### Opdrachtinstructies
Zet de recensie over het werk van architect Kees Rijnboutt alstublieft voort, te beginnen na de laatste zin die ervan getoond wordt.

### Documentfragment
☆ ☆ ☆

> > Recensie: Kees Rijnboutt architect

Recensie: Kees Rijnboutt architect

Zoom in op afbeelding
Naar grootformaat afbeelding
Zoom in op afbeelding
Naar grootformaat afbeelding
Zoom in op afbeelding
Naar grootformaat afbeelding
Zoom in op afbeelding
Naar grootformaat afbeelding
Zoom in op afbeelding
Naar grootformaat afbeelding
Zoom in op afbeelding
Naar grootformaat afbeelding
Zoom in op afbeelding
Naar grootformaat afbeelding
Zoom in op afbeelding
Naar grootformaat afbeelding

15-12-2015 - Het boek met de subtitel "What shall we do with all this useless beauty?" blikt terug op een halve eeuw werk van architect Kees Rijnboutt.

tekst: Bart van Hoek / beelden uit het besproken boek

Kees Rijnboutt is ontwerper van een groot aantal projecten in heel Nederland, waaronder een gebouw aan het Stadserf te Schiedam (1992 - 97), de arrondissementsrechtbank te Zutphen (1991-97), de Prinsenhof aan de Beatrixlaan in Den Haag (1999 - 2006) en diverse verbouwingen voor warenhuizen Bijenkorf en V&D. Hij begon zijn carrière bij de Woningdienst van de Gemeente Amsterdam. In 1975 sloot hij zich aan bij de Architectengroep. In deze groep hadden Rijnboutt en architecten als Dick van Gameren / Bjarne Mastenbroek en Hans Ruijssenaars ieder een eigen opdrachtportefeuille en architectonisch handschrift. Deze Architectengroep hield in 2004 op te bestaan. Kees Rijnboutt vormt sinds 2005 met Bart van der Vossen, Mattijs Rijnboutt en Renée Liefting en later Frederik Vermeesch een nieuw bureau dat nu de naam Rijnboutt heeft. Rijnboutt was van 1989 tot 1995 Rijksbouwmeester, waarbij hij zich ook bezig hield met de ontwikkeling van het LAVI-kavel in Den Haag, een gebied dat nu bekend is onder de naam De Resident. In 2001 ontving hij de BNA Kubus.

☆ ☆ ☆

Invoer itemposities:

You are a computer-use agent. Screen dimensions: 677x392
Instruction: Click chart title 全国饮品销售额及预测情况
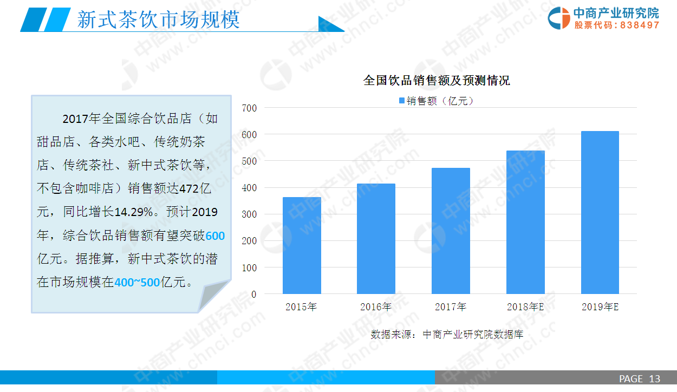pyautogui.click(x=437, y=81)
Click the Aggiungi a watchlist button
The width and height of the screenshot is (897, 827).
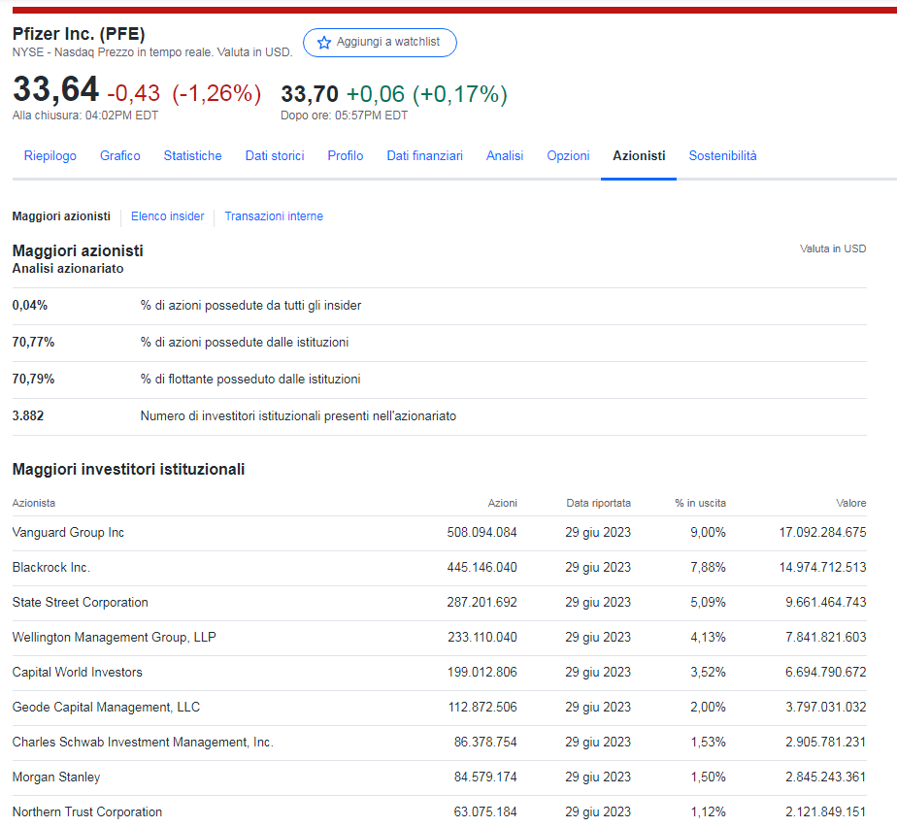point(380,43)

☆ ☆ ☆

### Resultaat oefening
Het oeuvre van Kees Rijnboutt, die in 1964 afstudeerde, ontwikkelde zich "parallel met de geschiedenis van de Nederlandse bouwproductie." Dit wordt goed geïllustreerd met zijn ontwerpen voor de Bijlmer. Hij ontwerpt in dienst van Woningdienst Amsterdam deel A van de Bijlmer (1964-69), galerijflats die zijn verbonden met parkeergarages. Dit project sluit aan op de bekende honingraadflats. 10 jaar later zijn de ideeën van Rijnboutt én over woningbouw in Nederland veranderd en ontwerpt hij met Sjoerd Soeters Hoptille (1975-85), dat breekt met de oorspronkelijke opzet van de Bijlmer. Een van de belangrijke onderdelen van de oorspronkelijke Bijlmer, het open maaiveld, sluit hij af met een ruim 300 meter lang woongebouw, in het boek "muur" genoemd. Daarachter bevinden zich de overige woningen van de buurt, optimaal op de zon georiënteerde grondgebonden woningen.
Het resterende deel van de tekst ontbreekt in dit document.